(Stored items)

BEGIN

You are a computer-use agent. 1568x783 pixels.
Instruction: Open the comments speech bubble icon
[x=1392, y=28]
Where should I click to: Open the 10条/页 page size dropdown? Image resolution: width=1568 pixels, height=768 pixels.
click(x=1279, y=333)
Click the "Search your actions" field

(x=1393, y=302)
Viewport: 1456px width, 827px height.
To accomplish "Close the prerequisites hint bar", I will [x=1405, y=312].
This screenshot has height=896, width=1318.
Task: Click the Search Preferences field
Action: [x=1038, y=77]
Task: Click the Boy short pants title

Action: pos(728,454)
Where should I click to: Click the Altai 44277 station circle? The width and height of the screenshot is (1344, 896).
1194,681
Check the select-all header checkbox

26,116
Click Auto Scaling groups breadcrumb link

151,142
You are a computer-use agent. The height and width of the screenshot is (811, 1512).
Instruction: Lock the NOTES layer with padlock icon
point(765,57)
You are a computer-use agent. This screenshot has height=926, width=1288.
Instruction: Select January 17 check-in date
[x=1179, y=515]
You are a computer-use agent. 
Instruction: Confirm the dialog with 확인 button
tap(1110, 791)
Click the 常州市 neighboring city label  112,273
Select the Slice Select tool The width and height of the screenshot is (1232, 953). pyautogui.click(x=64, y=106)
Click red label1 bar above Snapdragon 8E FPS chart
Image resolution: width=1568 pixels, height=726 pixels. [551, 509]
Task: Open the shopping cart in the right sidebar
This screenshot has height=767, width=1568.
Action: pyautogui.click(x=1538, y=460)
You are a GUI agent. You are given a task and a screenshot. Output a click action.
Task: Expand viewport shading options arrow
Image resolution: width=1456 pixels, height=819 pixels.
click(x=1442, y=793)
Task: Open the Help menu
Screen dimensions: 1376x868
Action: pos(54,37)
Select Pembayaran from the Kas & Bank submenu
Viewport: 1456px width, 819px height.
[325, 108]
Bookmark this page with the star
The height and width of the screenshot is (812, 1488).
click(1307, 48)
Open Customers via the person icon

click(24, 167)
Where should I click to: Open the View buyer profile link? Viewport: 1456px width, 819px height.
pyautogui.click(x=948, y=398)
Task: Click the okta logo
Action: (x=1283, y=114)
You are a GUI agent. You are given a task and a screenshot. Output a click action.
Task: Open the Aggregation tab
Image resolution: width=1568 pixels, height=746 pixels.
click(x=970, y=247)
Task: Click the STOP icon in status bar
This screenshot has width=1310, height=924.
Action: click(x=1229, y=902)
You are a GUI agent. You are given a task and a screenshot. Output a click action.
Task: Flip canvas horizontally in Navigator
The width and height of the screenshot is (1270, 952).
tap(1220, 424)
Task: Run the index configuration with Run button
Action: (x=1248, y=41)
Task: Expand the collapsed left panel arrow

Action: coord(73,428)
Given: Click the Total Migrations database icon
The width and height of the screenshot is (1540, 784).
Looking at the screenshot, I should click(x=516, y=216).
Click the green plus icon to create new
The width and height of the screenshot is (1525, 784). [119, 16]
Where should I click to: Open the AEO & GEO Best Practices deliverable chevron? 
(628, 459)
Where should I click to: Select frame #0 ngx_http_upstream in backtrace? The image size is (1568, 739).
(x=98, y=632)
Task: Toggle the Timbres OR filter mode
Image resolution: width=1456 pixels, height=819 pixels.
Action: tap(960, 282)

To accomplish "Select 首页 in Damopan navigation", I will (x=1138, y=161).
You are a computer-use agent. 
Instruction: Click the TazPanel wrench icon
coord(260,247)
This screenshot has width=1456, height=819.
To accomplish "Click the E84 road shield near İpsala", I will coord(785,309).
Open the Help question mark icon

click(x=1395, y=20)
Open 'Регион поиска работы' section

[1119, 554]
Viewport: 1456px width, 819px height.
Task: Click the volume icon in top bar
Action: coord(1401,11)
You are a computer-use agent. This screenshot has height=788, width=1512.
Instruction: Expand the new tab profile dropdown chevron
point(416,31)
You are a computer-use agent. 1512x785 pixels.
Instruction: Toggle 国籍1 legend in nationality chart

END

■ YOUR GOAL ■
In the entries above, the lines from the one bearing "This screenshot has height=767, width=1568." up to and including the one bearing "Task: Open the Help menu" should be transcribed exactly; no other line is wanted.

■ WRITTEN ANSWER ■
This screenshot has height=767, width=1568.
Action: pyautogui.click(x=1538, y=460)
You are a GUI agent. You are given a task and a screenshot. Output a click action.
Task: Expand viewport shading options arrow
Image resolution: width=1456 pixels, height=819 pixels.
click(x=1442, y=793)
Task: Open the Help menu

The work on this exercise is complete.